Cool. Before we continue, could you do a brief terminology check? Both
autotols and Debian (dpkg) use GNU terminology[1] for build/host/target.
This notably differs from mozilla terminology and tends to cause
confusion. Please stick with GNU terminology, because it is the one that
autotools use and it is more expressive than mozilla terminology.

> Tested with --host=gcc-arm-linux-gnueabihf

This is not a supported host architecture for Debian. It's the cross
compiler package name. The value to pass to --host should be just
arm-linux-gnueabihf.

> which generates libdwarf as arm fine, but
> the dwarfdump final link fails because
> AC_TRY_COMPILE looks for -lz and looks
> in the build machine location, not the cross area.

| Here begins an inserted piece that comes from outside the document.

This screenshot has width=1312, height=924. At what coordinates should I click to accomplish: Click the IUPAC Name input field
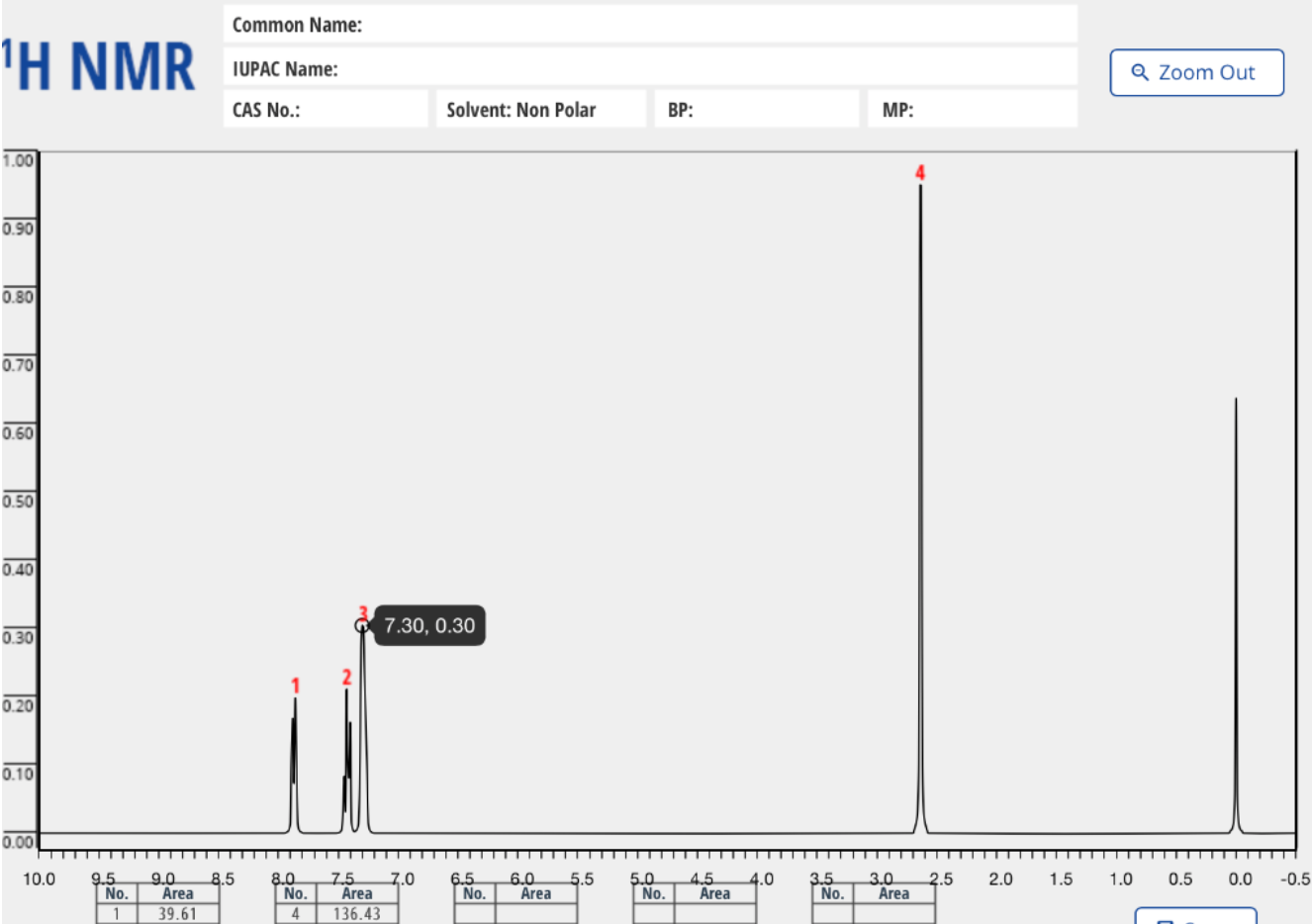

If AC_TRY_COMPILE checks build aspects rather than host aspects,
something is seriously wrong. You likely need to check for a bad CC
variable or like that in config.status.

> Because the cross area does not have -lz,
> while the build environment does I need
> to find out at build time about
> that target library.

If you need a libz for arm, you need to install it of course. You can
install regular arm packages on your amd64 machine. For doing so, you
enable armhf as an foreign architecture (dpkg --add-architecture armhf),
update your package cache and install zlib1g-dev:armhf.

> I'm not sure how to fix this part, cannot
> find anything on the web but words admitting it is
> a problem.

If all else fails, we can simply wait for Fabian to upload your changes
(even if that takes months). When doing so he'll close this bug, which
triggers a test rebuild on my cross buildd (and has done so previously,
the process works!) and will likely result in me sending patches again.

I have still plenty (like 10000) packages to fix. ;) Thus I aim for
throughput, not low latency.

> Any suggestions to detect -lz in the target
> libraries?

There are too many strange aspects above to say something useful. Maybe
I can say more after addressing those points.